--- BEGIN Supplied passage ---
02 Aug 15 - 09:00 AM (#3727803)
Subject: Tech: Do We Need This Device?
From: GUEST,saulgoldie

Automatic Guitar Tuner

For me, this is one more "non-folk" device. Would I have walked out on Dylan? Should I have? I don't know. But I think there is something "right" about manually turning tuning pegs. Intimacy. Engagement in the process. Electronic note confirmers? Maybe and maybe not. Haven't decided on those yet. But this new thing? Definitely not. For me, anyway.

Saul


02 Aug 15 - 09:14 AM (#3727805)
Subject: RE: Tech: Do We Need This Device?
From: Phil Cooper

I clicked the link, but didn't check out for more specs. But I'm with you. I do alternate tunings, while I suspect you could get the tuners to do that, I still think individual strings would need tweaking to sound just right. Even with the electric tuner thingy's we use, when the needle says the string is just right, sometimes my ear says it's a little off.
--- END Supplied passage ---
--- BEGIN Data ---
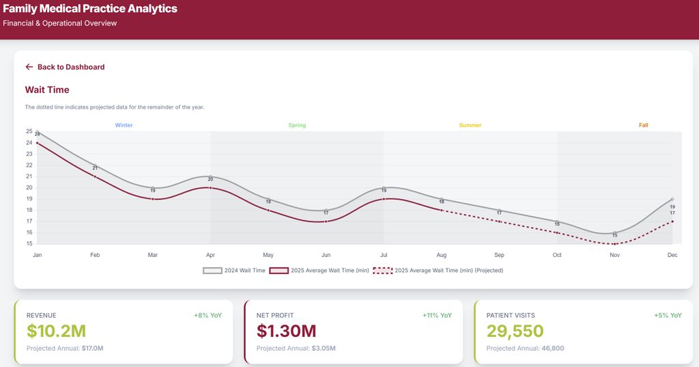The image size is (699, 367).
Task: Select the December 2024 point labeled 19
Action: pyautogui.click(x=672, y=199)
--- END Data ---
▶ Directive: Please answer from the guitar tuner forum thread: what kind of tunings does Phil Cooper say he plays in?

▶ Right answer: Alternate tunings.